Perhaps we should try and recognise that we cannot achieve perfection in the restoration of some environments to their former (pristine and untouched) status and that we need to acknowledge a modified environment that contains differing elements of natural beauty, form and functionality. It is academic whether this is described as “environmentally responsible development” or “urban development”, or ‘Green Buildings”, or “indigenous”. It is fundamental modification of “natural” environments in such a way that they provide pleasure, joy, relaxation, peace, calm, (add your particular preference) to human beings in their daily lives.
There is always a place for the preservation of undisturbed, naturally changing environments (sometimes described as “Wilderness Areas” or “Conservation Areas”). After all, they may well contain small pieces of DNA which may one day provide the means to save us from disease and pestilence we have yet to experience. The big questions are “How much?”, “Where” and “How much do we need to protect to maintain an ecologically viable area, that will survive in a form that has a future and can be protected from the encroachment of human beings?”

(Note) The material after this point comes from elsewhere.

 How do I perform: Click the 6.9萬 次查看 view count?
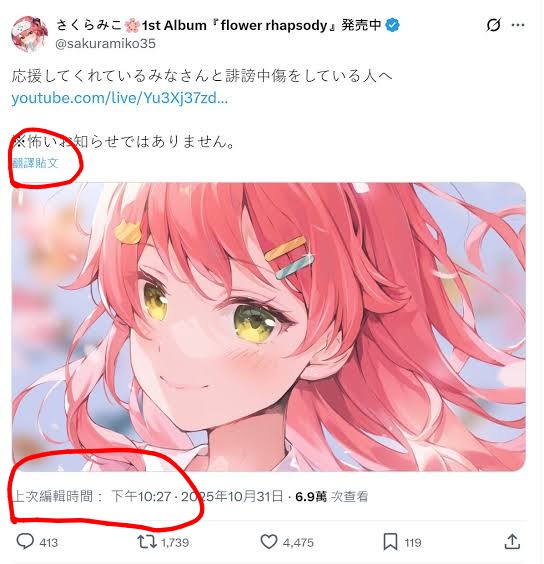tap(332, 497)
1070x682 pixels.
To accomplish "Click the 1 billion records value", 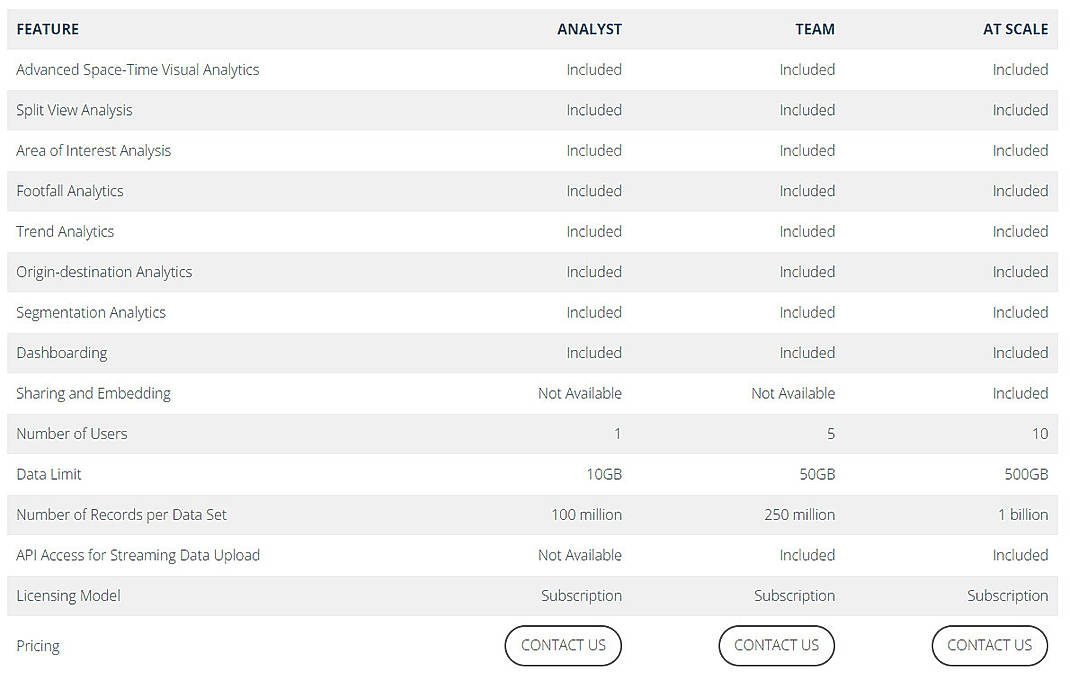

Let us not fool ourselves into thinking that the earth cannot exist without us. Life in one form or another has existed on earth for some 3.6 billion years. Human beings (“modern” homo sapiens) have only been on earth for about 200,000 years. Geological succession suggests that the earth is about 4.54 billion years old. Natural and ecological succession has steered the evolution and development of ecosystems and organisms long before the arrival of human beings and will probably continue long after human beings have gone.
The final thought is with regard to human beings themselves. Human population growth continues at a significant rate. People need food, water, shelter and quality of life. Will human beings learn to control their growth as a species within a finite environment or will they continue growing and consuming until the natural forces of the environment find/develop/evolve a mechanism, organism or means to “naturally” control their growth?
Arend Hoogervorst is an environmental scientist with some 30 years of experience in South Africa in environmental management and sustainable development in local and central government, commerce and industry and private practice.
© Arend Hoogervorst, 2014.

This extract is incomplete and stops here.